Text to read:
----------------

I can only say that I can find no difference in the audio playback between Rockbox, Sansa Original Firmware, or playback on my desktop via mplayer,  except in output level.  This music doesn't have any complexity (it's clearly unusual music but that is a  different matter), its dynamic range is rather narrow, it is in no way a loud master and it presents no playback challenges or issues of any kind.  I can only wonder if Yard-Ape's initial post is indeed factual and not intended as an exercise in jazz hipster irony.



Code: [Select]
$ mediainfo 03\ -\ The\ Snake\ As\ Road\ Sign.ogg 
General
Complete name                            : 03 - The Snake As Road Sign.ogg
Format                                   : OGG
File size                                : 22.6 MiB
Duration                                 : 17mn 6s
Overall bit rate mode                    : Variable
Overall bit rate                         : 185 Kbps
Album replay gain                        : 1.38 dB
Album replay gain peak                   : 0.906816
Album                                    : Atlanta
Track name                               : The Snake As Road Sign
Track name/Position                      : 03
Performer                                : Evan Parker
Genre                                    : hipster jazz dissonance (I invented this genre a minute ago)

----------------

Data shown:

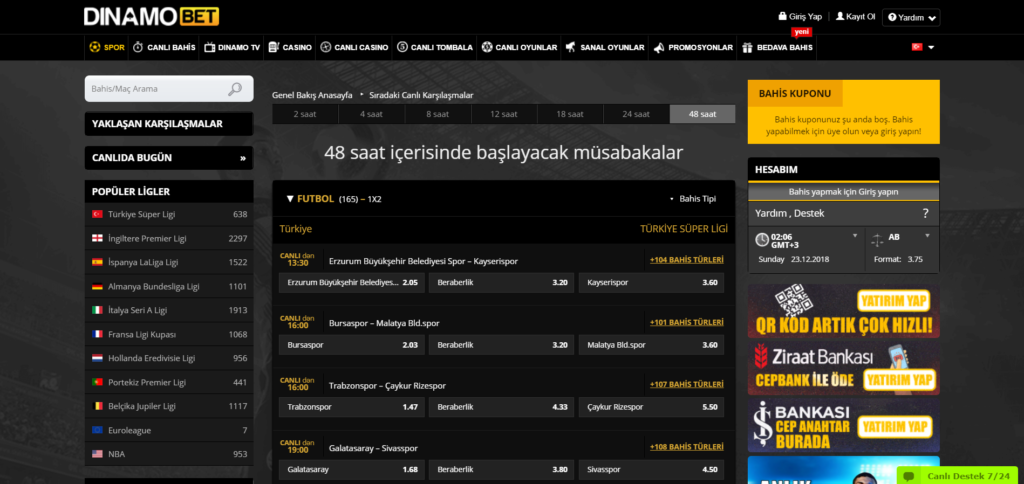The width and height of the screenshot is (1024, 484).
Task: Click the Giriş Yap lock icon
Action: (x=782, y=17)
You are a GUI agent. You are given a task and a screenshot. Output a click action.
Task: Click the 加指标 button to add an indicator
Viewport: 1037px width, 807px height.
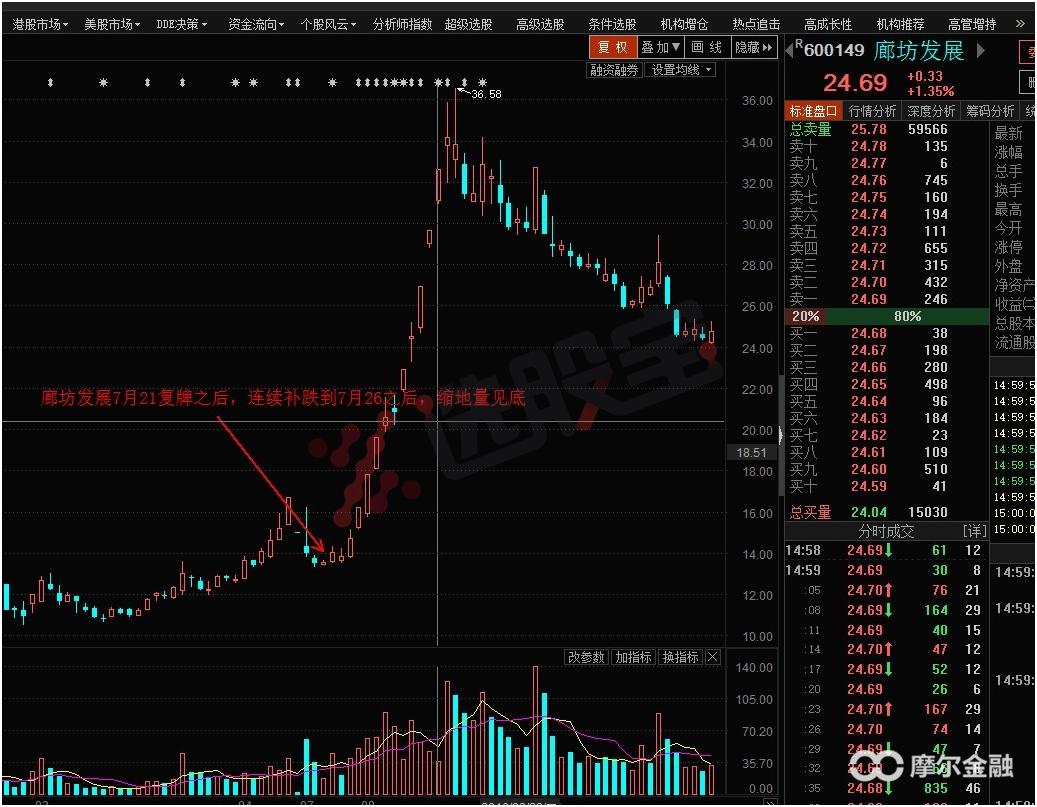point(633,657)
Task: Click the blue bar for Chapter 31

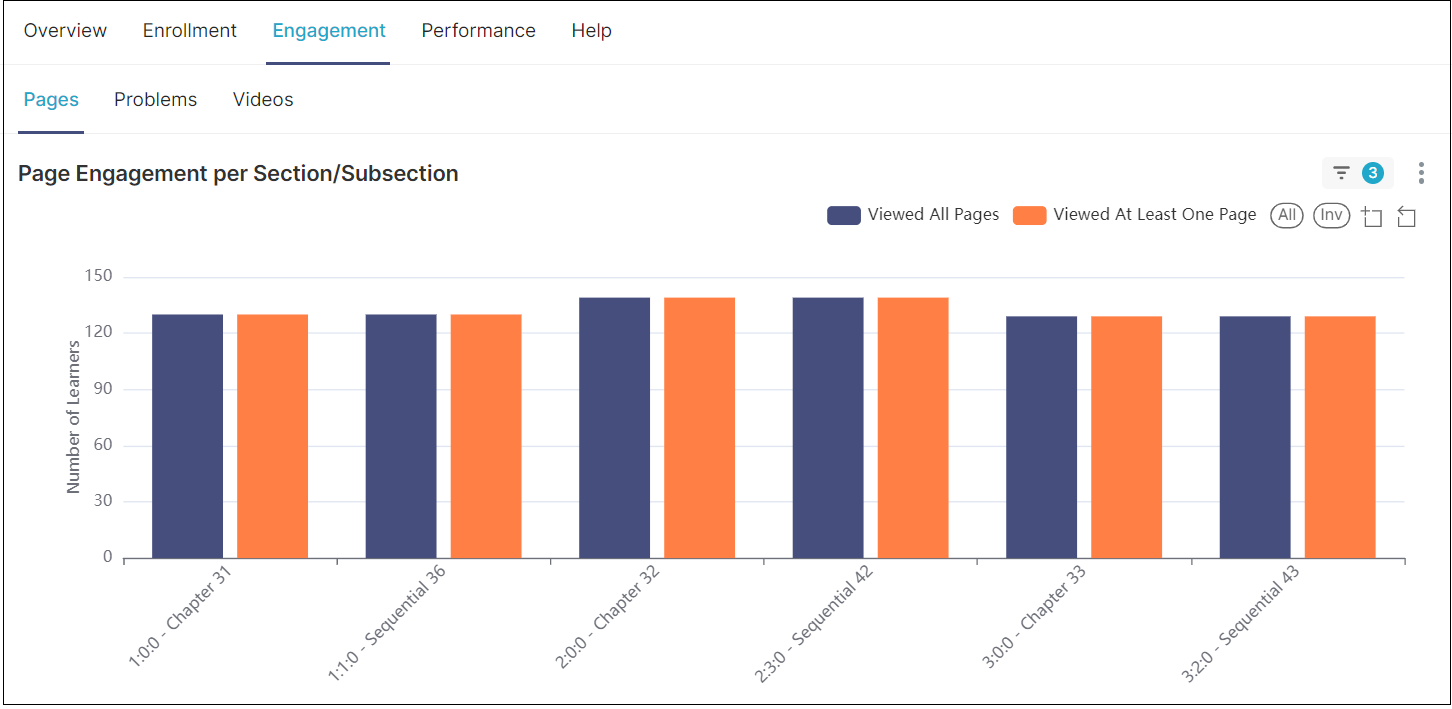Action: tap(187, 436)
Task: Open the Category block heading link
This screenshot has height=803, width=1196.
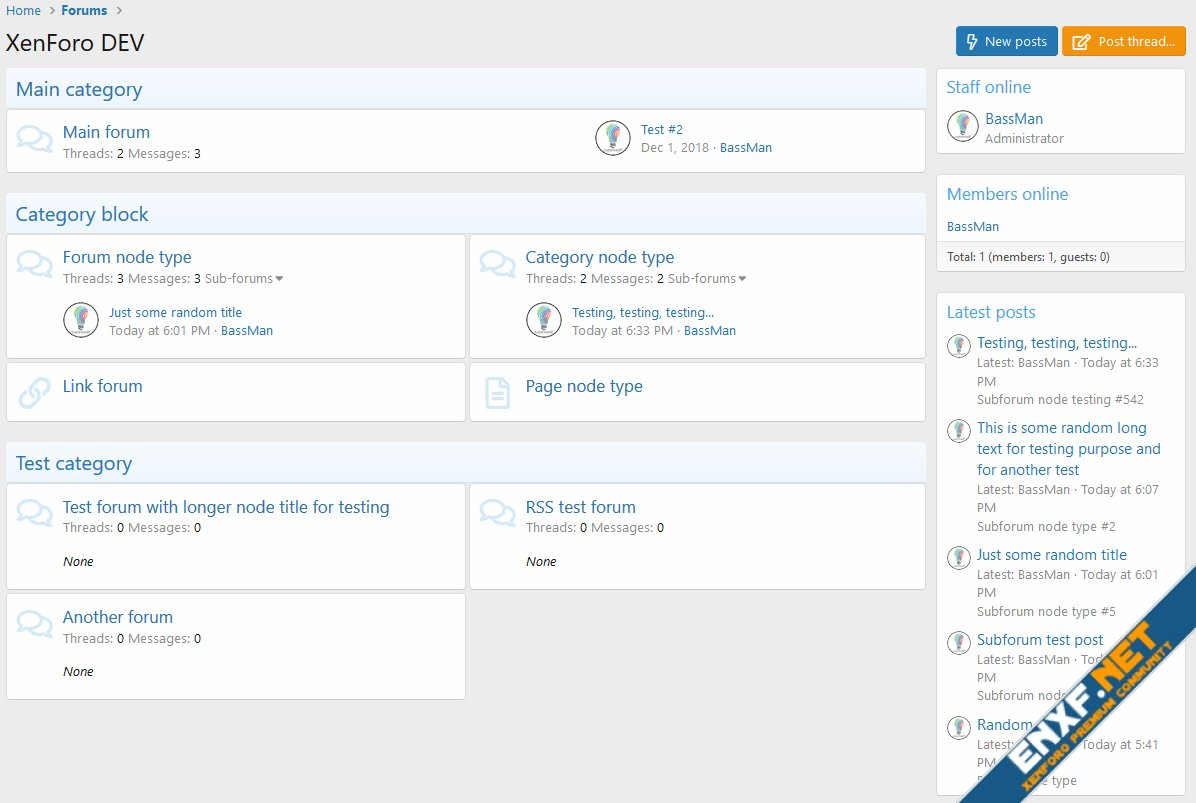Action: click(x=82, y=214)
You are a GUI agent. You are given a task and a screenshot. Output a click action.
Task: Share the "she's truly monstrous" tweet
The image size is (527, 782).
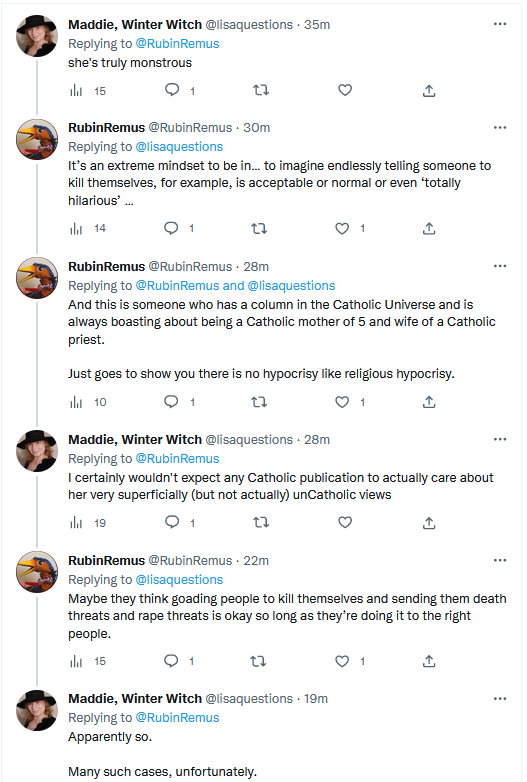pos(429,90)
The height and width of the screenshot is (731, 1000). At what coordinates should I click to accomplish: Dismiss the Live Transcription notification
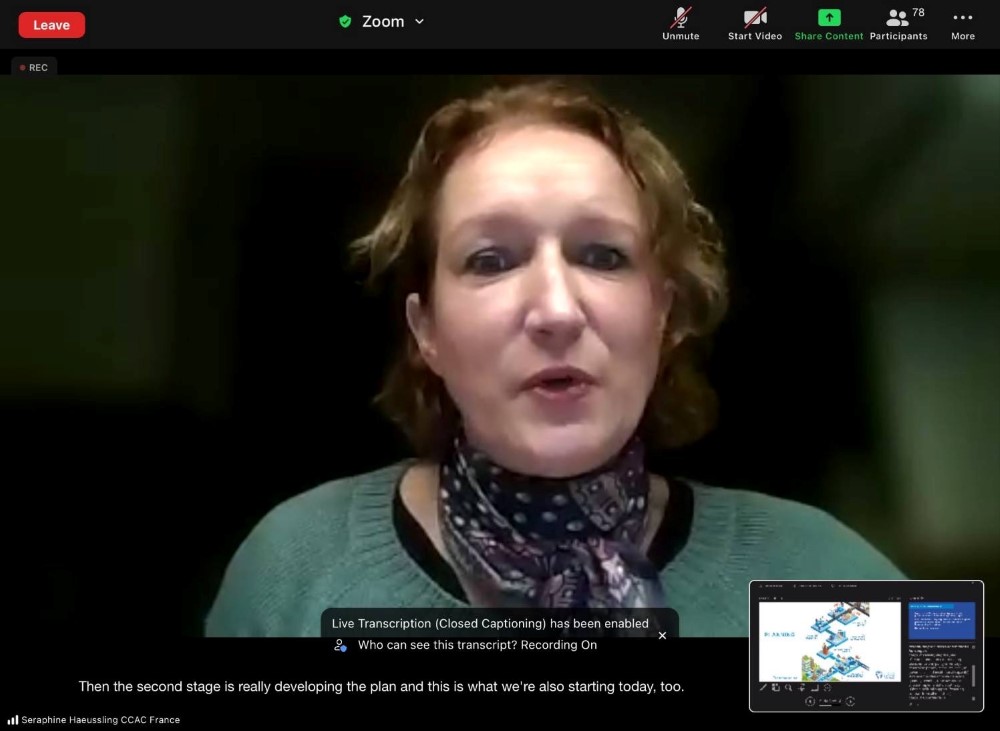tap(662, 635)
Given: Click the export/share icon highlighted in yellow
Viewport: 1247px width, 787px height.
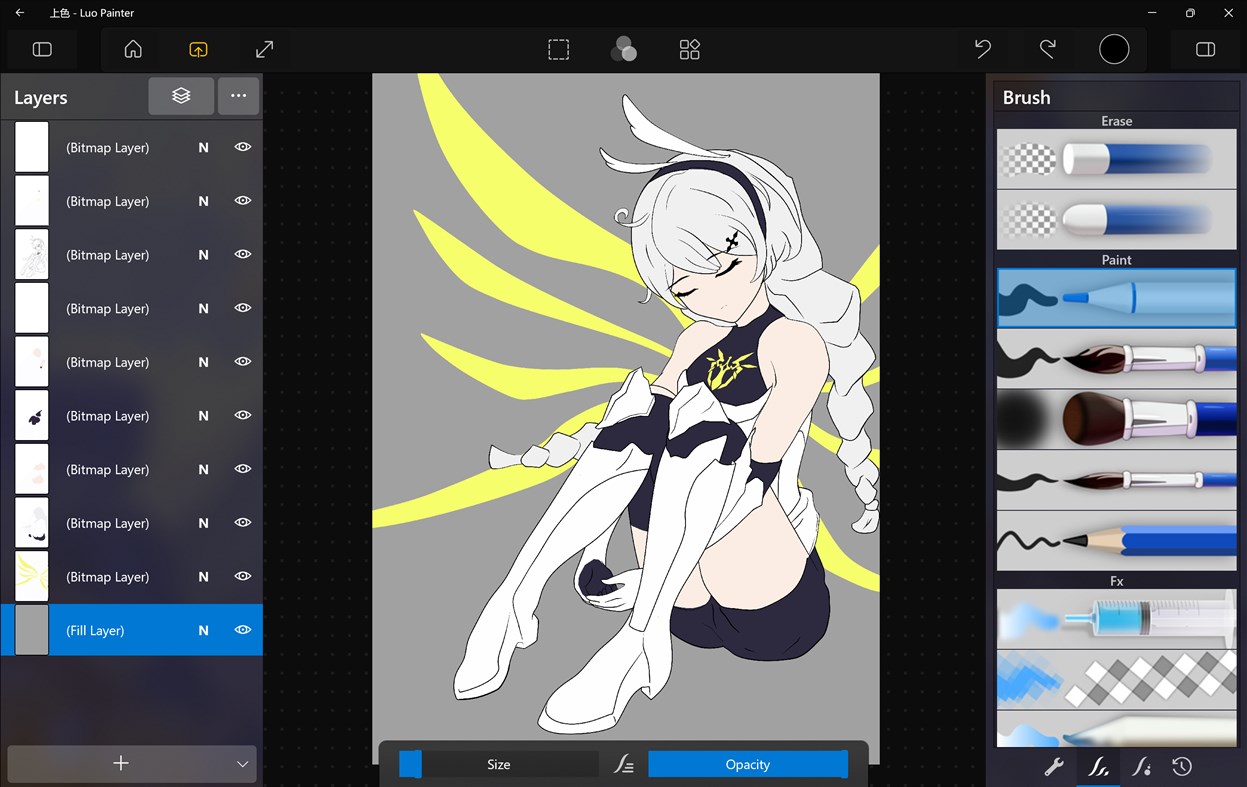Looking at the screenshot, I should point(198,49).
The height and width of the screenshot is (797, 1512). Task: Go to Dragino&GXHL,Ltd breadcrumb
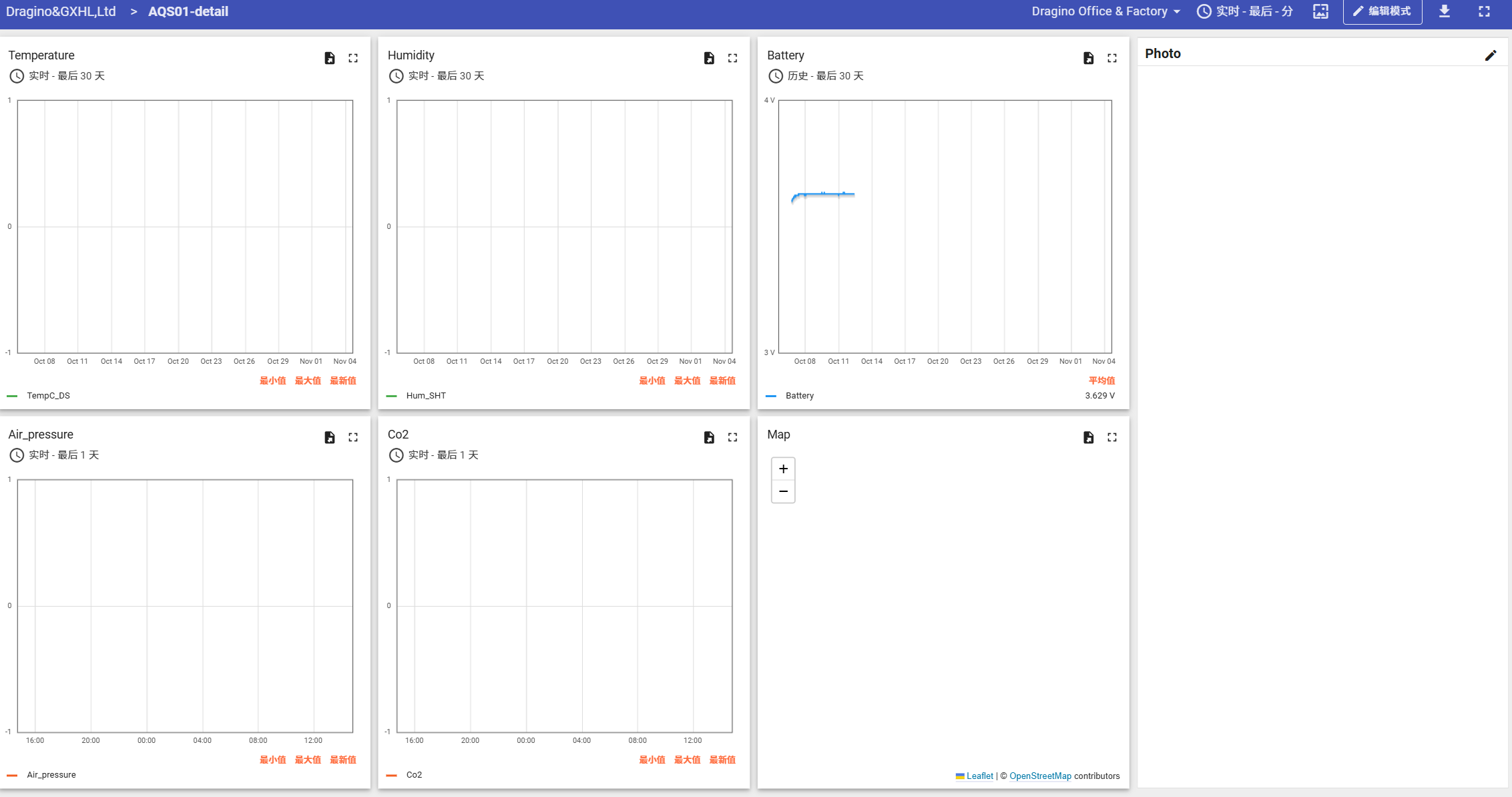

----------------

Task to complete: In the post about audio playback, what is the only difference the writer finds among Rockbox, the Sansa Original Firmware, and desktop playback via mplayer?

Exercise answer: The output level.